> **Records shown**:
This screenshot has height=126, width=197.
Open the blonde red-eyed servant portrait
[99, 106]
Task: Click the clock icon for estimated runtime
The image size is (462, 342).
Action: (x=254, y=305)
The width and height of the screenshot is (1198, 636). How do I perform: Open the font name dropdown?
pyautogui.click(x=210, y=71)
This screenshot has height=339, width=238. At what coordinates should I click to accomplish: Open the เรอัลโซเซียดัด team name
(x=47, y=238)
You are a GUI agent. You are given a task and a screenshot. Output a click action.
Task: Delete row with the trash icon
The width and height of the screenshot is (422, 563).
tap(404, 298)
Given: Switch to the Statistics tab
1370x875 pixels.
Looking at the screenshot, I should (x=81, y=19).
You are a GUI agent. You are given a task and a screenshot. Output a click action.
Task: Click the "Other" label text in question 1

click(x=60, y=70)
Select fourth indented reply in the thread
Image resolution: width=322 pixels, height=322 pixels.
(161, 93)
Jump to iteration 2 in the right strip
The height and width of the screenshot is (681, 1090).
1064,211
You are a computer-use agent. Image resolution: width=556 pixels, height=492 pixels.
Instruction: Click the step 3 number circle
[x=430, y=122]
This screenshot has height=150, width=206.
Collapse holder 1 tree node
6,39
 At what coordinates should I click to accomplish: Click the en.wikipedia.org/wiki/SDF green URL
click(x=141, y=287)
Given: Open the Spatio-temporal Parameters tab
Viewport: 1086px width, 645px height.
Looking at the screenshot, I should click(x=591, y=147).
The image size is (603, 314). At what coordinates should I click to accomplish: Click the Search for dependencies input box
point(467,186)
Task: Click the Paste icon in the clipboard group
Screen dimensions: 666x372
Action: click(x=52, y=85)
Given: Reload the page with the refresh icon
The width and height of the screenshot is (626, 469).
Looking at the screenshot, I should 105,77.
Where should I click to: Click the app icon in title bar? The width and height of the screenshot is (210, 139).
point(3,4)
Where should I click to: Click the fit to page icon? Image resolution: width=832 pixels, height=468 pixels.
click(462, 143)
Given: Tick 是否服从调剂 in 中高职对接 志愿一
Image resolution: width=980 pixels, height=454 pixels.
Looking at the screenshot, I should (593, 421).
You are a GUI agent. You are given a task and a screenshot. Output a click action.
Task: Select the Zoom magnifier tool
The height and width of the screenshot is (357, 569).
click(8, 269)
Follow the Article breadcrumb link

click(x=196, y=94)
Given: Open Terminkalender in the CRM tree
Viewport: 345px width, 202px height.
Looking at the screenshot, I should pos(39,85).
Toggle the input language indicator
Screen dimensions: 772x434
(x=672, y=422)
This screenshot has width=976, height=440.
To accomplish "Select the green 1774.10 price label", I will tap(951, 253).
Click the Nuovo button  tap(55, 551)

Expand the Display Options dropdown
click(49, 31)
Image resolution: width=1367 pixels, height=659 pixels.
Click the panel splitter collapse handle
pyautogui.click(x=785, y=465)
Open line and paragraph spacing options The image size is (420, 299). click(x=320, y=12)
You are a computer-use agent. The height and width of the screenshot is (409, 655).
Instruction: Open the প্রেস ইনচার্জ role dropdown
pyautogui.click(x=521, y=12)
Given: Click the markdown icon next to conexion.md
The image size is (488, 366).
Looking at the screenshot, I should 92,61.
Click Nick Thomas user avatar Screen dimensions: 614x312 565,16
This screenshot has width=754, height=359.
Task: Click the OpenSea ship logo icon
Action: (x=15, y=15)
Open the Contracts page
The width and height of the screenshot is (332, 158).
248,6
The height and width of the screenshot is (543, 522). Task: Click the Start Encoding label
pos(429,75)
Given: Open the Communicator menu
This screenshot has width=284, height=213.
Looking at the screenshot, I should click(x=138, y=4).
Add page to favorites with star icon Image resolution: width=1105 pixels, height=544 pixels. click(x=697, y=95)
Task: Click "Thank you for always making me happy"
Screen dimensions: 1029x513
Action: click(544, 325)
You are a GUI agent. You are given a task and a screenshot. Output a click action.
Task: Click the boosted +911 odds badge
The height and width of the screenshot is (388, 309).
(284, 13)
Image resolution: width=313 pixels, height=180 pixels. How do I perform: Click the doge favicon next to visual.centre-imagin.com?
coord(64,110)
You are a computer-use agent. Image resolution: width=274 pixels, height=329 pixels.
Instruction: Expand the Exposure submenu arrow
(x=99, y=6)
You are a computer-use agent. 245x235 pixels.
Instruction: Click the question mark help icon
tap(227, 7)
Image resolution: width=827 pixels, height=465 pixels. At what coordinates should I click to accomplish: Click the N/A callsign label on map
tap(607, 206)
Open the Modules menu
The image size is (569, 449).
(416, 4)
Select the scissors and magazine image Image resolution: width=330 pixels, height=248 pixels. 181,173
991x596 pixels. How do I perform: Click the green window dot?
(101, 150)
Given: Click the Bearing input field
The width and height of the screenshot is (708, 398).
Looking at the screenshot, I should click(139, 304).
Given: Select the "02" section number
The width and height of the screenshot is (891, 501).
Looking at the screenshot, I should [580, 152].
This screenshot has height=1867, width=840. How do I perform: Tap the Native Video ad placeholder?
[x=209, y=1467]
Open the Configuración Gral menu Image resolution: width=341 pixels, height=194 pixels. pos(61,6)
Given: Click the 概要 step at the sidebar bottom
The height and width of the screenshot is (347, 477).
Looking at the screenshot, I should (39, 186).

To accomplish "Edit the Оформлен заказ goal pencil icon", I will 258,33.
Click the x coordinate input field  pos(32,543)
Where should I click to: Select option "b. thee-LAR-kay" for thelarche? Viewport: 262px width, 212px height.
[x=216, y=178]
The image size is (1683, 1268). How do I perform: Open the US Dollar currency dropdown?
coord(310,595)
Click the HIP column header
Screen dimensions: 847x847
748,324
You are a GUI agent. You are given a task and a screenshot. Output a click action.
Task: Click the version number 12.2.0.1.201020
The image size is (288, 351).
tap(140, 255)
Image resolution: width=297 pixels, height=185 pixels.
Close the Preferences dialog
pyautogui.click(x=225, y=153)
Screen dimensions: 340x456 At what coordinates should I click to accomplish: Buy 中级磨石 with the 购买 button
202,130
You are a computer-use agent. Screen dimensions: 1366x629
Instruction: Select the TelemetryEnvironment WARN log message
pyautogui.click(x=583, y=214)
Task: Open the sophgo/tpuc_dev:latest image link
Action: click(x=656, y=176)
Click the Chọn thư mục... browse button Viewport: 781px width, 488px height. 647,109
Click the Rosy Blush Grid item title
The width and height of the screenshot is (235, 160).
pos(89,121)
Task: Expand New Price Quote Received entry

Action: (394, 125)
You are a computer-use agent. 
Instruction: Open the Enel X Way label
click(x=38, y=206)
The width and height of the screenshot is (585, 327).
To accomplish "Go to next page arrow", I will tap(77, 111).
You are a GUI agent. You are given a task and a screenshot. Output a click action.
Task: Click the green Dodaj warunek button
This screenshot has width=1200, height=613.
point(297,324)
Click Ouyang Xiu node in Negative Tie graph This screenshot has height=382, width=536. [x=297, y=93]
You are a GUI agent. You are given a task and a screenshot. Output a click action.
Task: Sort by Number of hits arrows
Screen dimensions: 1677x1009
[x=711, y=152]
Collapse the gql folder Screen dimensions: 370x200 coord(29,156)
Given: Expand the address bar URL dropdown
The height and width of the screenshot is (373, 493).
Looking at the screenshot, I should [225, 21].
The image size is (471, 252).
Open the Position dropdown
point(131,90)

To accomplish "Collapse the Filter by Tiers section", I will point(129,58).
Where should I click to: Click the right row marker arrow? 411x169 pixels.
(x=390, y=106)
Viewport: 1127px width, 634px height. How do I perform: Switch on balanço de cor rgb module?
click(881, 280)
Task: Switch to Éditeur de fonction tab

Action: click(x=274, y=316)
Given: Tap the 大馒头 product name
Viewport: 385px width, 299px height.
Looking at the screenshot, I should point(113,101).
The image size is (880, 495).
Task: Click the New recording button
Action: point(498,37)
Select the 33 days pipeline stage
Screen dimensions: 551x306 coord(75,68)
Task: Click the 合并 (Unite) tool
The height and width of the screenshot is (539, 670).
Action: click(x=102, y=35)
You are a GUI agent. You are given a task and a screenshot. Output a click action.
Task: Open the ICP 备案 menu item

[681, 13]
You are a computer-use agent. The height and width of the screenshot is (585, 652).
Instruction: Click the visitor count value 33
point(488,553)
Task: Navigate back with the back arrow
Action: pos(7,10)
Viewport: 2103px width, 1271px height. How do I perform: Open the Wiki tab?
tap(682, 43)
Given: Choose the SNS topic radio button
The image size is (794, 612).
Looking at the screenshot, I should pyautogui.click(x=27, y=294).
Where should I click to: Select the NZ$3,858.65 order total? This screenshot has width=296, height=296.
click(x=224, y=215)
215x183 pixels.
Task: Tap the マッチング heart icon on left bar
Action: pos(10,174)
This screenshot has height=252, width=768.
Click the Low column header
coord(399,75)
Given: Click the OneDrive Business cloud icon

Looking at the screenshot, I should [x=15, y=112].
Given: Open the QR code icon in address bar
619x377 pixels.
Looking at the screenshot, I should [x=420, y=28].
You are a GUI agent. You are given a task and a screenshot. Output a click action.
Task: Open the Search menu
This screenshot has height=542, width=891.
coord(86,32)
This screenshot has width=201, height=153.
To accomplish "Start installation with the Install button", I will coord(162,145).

> **What to produce**: From the line containing "Click the Rosy Blush Grid item title" down to the line containing "Task: Click the green Dodaj warunek button" in the material above, reproduce every line exactly, including the two end lines.

> **Answer section**:
Click the Rosy Blush Grid item title
The width and height of the screenshot is (235, 160).
pos(89,121)
Task: Expand New Price Quote Received entry

Action: (394, 125)
You are a computer-use agent. 
Instruction: Open the Enel X Way label
click(x=38, y=206)
The width and height of the screenshot is (585, 327).
To accomplish "Go to next page arrow", I will tap(77, 111).
You are a GUI agent. You are given a task and a screenshot. Output a click action.
Task: Click the green Dodaj warunek button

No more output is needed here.